_CONSIGNE:_ Recopiez mot pour mot le passage du texte de la page sur la présidentielle au Bénin, en partant de « Dans le cadre » et en allant jusqu'à « déclaration de candidature. ».

_TEXTE DE LA PAGE:_
____

Dans le cadre de l’organisation de la Présidentielle du dimanche 11 avril 2021, la Commission électorale nationale autonome (Céna) a lancé depuis le 1er février 2021 l’enregistrement des déclarations de candidatures. Si au cours de la première journée, deux candidats ont franchi les portes de l’institution chargée d’organiser les élections au Bénin pour le dépôt de leurs dossiers de candidatures, la deuxième journée n’a connu aucune déclaration de candidature.

____

_DONNÉES FOURNIES:_
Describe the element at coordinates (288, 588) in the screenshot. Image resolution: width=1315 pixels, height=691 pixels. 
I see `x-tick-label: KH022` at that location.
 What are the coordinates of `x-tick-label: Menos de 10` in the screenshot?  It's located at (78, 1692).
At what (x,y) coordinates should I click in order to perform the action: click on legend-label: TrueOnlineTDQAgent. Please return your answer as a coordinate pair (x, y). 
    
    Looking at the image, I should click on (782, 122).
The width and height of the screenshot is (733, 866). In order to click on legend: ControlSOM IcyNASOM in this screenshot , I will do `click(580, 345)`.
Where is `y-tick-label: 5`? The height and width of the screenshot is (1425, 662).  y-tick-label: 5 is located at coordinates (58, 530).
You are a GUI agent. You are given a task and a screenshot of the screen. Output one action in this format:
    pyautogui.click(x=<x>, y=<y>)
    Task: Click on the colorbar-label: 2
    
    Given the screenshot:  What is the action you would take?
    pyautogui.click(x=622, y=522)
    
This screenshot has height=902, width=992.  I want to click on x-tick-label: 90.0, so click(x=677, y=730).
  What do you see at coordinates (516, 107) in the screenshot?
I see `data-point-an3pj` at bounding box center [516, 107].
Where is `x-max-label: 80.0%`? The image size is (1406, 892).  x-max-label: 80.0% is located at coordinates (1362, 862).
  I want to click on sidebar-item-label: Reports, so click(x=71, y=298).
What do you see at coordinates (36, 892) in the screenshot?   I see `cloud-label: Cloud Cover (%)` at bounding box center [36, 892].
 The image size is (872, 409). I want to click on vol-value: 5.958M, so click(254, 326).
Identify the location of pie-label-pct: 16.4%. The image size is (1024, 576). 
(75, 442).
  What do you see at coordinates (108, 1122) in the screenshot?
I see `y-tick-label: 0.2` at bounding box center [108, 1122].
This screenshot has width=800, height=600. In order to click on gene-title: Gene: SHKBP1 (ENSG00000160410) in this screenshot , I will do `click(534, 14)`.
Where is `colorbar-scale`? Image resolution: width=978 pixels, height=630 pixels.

____

_RÉPONSE ATTENDUE:_
Dans le cadre de l’organisation de la Présidentielle du dimanche 11 avril 2021, la Commission électorale nationale autonome (Céna) a lancé depuis le 1er février 2021 l’enregistrement des déclarations de candidatures. Si au cours de la première journée, deux candidats ont franchi les portes de l’institution chargée d’organiser les élections au Bénin pour le dépôt de leurs dossiers de candidatures, la deuxième journée n’a connu aucune déclaration de candidature.